Olivier : Moi j’aime bien les groupes qui commencent par un style puis qui évoluent. Anathema par exemple qui est parti d’un Doom Death assez plombé, quand tu écoutes maintenant c’est du Coldplay pour minettes mais il reste quand même très ancré Métal, en tout cas au niveau du public. De toute façon je n’aime pas le mot « Pop », ça ne veut rien dire, c’est tout et n’importe quoi en fait la Pop. Il y a une grande partie du public Pop qui écoute la radio et qui est un peu frileux pour découvrir de nouvelles choses contrairement au public Métal qui est finalement assez ouvert, même chez les mecs qui écoutent du Métal extrême. Le public Progressif est lui complètement ouvert de par la signification même du mot « Progressif », il n’a pas ce côté frileux. Cela dit, le concert s’est bien passé. Déjà parce qu’il y a pas mal de personnes qui nous connaissaient qui sont venus nous voir et le format acoustique fait que si les gens ne sont pas au courant que l’on est étiqueté « Métal atmosphérique », ils n’y font pas gaffe, ça passe inaperçu. Là, c’était une tournée dans des petits endroits donc tu touches un peu tous les types de public. Parfois ça marche, parfois ça ne marche pas, parfois ça parle, parfois c’est attentif. Nous on veut juste jouer, tant pis si Pascal Nègre ne produit pas notre prochain album, ou tant mieux d’ailleurs, donnez-moi Steven Wilson je préfère largement.

De ce que j’ai compris, ce soir c’était votre dernier concert acoustique.

Olivier : le dernier programmé. On va entrer en studio en avril et y a encore beaucoup de boulot à faire donc on ne va plus avoir le temps de mettre des concerts en place. À mon avis, c’est le dernier jusqu’à la rentrée prochaine, peut-être cet été si on a des plans… Pour l’instant, la priorité, c’est le studio.

Pour rester sur Essentia, j’ai vu que les chroniques étaient toutes excellentes, en France mais également en Belgique. Etes-vous parvenu à vous faire connaître en dehors de nos frontières et, si oui, quels sont les pays les plus réceptifs à The Last Embrace ? Le fait d’avoir partagé l’affiche avec Anathema et Antimatter vous a-t-il permis d’avoir des fans anglo-saxons par exemple ?

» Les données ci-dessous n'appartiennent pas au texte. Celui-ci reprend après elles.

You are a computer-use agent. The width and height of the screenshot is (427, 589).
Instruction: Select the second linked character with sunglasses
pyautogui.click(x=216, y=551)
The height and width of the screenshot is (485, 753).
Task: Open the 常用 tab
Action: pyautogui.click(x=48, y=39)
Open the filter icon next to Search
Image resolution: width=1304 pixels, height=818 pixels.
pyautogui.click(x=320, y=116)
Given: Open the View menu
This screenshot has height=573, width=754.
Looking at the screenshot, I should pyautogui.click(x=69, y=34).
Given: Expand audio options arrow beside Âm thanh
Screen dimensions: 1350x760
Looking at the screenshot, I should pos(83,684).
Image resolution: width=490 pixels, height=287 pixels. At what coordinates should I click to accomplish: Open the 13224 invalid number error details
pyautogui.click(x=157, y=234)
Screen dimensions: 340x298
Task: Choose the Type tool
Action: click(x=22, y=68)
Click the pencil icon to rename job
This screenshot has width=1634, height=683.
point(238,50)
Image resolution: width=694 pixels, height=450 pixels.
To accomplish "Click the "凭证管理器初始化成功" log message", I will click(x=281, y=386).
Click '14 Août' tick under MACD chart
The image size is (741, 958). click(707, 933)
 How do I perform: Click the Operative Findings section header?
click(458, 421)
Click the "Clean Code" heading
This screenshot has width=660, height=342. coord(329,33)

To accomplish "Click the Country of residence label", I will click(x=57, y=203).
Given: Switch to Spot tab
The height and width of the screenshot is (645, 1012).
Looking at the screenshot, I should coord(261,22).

Olivier : L’impact est fonction du boulot que l’on fait sur la promotion. On a eu une bonne promo en France parce que le label a mis l’argent pour. On a eu des chroniques, un peu de presse, une journée promo… Le rayonnement est ce que l’on pouvait espérer d’un rayonnement en France. Pour le reste, c’est de la débrouille, des envois, contacter des mecs en Belgique… Comme on a fait quelques concerts et festivals là-bas (le Métal Female Voices Fest à Bruxelles par exemple), on sait qu’il y a un public pour notre style et, du coup, on y trouve plus facilement une résonance. Au final, il n’y a que des bons retours mais ça reste malheureusement limité par le manque de moyens et toute l’énergie qu’il faudrait mettre dans la promotion : c’est un boulot à temps plein et l’on en a déjà un.

Vous êtes passés à l’émission télé « Une dose 2 Métal » (21/11/2013). Outre une interview menée par Stéphane Buriez (membre fondateur de Loudblast, qu’on ne présente plus), cela a été l’occasion de jouer trois titres live d’Essentia. Avez-vous pu toucher un plus large panel de personnes que lors de vos concerts ?

Olivier : Le passage était super sympa, très détendu. On a eu ce plan par Replica qui s’occupait de la promotion d’Essentia, on n’avait jamais fait de plateau télé. Bien sûr, ce n’est pas encore une émission qui a les moyens de TF1 mais le montage était bien réalisé, l’équipe sympa, Stéphane Buriez est très cool, il met une bonne ambiance sur le plateau, ce fut vraiment une bonne expérience. On a pu jouer trois titres en acoustique.

Sandy : Cela reste une expérience mémorable, de supers souvenirs. Je le vois sur notre Facebook, il y a beaucoup de gens qui nous ont contacté suite à l’émission.

Olivier : Cela prouve bien l’impact des médias, qui est énorme.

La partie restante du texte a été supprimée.